Sandi Lynn - Podróż do miłości [PRZEDPREMIEROWO]

czwartek, czerwca 30, 2016

Podróż do miłości
Sandi Lynn
Tytuł oryginalny: The Seduction of Alex Parker
Wydawnictwo: Amber
Seria: -
Rok wydania: 2016

Książki  z gatunku New Adult są utrzymywane w bardzo specyficznym klimacie. Z łatwością można pomylić je z romansami czy powieściami erotycznymi, a jednak mogłabym pokusić się o stwierdzenie, że mają nieco głębszą tematykę (nie wszystkie i nie zawsze to wychodzi). Jednak są to dzieła, po które sięgam często i bardzo chętnie. Jak na razie nie doznałam jakiegokolwiek trwałego odrzucenia ze strony pisarek, lecz powieść Lynn nie koniecznie była tym, co oczekiwałam od tak popularnej autorki.

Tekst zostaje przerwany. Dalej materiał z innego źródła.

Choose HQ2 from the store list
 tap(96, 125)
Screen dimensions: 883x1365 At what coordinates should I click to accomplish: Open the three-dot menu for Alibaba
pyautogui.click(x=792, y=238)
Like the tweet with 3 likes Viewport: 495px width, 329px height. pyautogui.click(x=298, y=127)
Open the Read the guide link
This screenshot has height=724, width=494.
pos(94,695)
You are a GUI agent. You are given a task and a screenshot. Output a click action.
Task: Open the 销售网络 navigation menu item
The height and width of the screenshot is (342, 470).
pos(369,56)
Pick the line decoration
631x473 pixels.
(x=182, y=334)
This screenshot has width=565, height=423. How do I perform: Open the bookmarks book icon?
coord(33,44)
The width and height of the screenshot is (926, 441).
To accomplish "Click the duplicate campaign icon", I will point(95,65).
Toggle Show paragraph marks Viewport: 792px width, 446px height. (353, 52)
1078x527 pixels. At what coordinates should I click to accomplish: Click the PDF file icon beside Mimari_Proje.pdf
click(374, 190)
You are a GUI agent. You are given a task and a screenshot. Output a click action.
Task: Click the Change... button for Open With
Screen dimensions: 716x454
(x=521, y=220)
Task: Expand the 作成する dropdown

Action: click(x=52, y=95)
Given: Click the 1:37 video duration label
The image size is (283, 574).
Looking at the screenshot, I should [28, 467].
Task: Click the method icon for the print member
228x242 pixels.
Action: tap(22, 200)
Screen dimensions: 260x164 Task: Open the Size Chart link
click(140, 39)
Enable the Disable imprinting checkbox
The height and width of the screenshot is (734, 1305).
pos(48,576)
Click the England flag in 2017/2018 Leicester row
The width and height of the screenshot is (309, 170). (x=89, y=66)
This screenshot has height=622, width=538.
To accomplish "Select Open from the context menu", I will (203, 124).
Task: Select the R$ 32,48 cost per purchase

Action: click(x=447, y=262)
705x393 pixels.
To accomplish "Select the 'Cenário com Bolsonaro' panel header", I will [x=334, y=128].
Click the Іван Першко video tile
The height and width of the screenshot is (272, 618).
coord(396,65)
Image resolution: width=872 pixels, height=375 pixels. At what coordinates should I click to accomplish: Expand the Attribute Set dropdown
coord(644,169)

Wiedziałam, że powieści Sandi Lynn cieszą się dużym powodzeniem w Polsce i zagranicą, ale zupełnie nie rozumiem tak ogromnego fenomenu, który ogarnął czytelników na całym świecie. Przyznaję, powieść czytało się szybko i przyjemnie, nie spostrzegłam jakiś odrażających, rzucających się w oczy wad. Wręcz przeciwnie, historia i bohaterowie byli bardzo dobrze przedstawieni, ale stylistycznie było już nieco gorzej. Nie poczułam wyraźniej chemii między mną a słowem pisanym.

Kreacja Emerson nie zaskoczyła mnie na tyle, co utrzymanie jej charakteru i cech, które autorka przedstawiła na początku. Główna bohaterka była niezależna, śmiała, odważna, sarkastyczna i ironiczna, co Lynn utrzymywała do samego końca historii. Nie będę ukrywać, że niemal dziewięćdziesiąt procent twórców własnie w tym aspekcie przegrywa w walce z własnym pomysłem. Bardzo polubiłam Em, ale czasem strasznie mnie irytowała swoim niezdecydowaniem. A jednak jej postrzeganie świata bardzo mnie rozczuliło, więc zdecydowanie irytujące zachowanie postanowiłam puścić w niepamięć.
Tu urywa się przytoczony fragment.